What to produce:
Which lines in the listing below contain the word "will"? Copy each one.

The data:

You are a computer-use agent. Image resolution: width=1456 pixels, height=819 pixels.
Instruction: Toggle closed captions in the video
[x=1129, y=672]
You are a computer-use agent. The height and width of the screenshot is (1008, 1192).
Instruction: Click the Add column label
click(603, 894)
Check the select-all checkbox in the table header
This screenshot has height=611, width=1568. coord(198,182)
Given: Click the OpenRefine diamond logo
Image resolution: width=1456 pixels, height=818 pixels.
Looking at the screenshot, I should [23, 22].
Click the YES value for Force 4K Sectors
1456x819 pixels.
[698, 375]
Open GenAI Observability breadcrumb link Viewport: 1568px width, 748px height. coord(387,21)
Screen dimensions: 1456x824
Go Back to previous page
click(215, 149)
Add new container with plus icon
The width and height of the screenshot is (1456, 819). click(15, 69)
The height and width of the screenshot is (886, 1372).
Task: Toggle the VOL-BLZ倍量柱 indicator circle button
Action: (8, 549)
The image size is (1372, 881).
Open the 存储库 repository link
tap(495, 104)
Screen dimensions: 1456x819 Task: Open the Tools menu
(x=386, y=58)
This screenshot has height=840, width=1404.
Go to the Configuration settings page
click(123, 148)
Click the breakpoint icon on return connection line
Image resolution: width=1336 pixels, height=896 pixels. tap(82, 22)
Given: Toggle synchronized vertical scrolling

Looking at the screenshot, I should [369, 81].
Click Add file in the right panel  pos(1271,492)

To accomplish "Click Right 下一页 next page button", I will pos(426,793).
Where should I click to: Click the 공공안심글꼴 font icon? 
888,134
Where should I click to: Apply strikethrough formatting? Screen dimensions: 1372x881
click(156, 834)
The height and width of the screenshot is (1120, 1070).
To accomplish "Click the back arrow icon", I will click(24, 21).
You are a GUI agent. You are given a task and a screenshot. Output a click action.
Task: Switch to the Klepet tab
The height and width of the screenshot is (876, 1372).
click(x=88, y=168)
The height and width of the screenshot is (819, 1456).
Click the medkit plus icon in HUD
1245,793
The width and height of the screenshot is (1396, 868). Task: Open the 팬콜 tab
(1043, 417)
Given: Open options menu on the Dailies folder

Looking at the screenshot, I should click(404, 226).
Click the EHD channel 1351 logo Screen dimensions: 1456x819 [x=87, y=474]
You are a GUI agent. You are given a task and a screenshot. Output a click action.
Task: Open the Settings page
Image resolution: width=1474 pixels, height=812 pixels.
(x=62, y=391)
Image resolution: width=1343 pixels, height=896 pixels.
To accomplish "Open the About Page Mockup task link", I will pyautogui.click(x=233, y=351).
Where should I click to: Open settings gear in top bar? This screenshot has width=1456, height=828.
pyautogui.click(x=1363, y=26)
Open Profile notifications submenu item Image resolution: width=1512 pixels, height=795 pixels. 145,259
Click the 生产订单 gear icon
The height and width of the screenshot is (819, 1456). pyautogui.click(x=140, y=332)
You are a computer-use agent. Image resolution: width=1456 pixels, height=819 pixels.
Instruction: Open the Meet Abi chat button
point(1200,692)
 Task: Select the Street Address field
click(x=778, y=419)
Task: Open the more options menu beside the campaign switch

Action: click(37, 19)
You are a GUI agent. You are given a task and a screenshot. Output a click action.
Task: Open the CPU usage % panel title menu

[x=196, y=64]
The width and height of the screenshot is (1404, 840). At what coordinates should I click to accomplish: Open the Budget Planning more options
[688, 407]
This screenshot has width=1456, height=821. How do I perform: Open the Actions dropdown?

Result of this task:
To accomplish "Click Right 下一页 next page button", I will pos(426,793).
To accomplish "Click the back arrow icon", I will click(24, 21).
To accomplish "Open the About Page Mockup task link", I will pyautogui.click(x=233, y=351).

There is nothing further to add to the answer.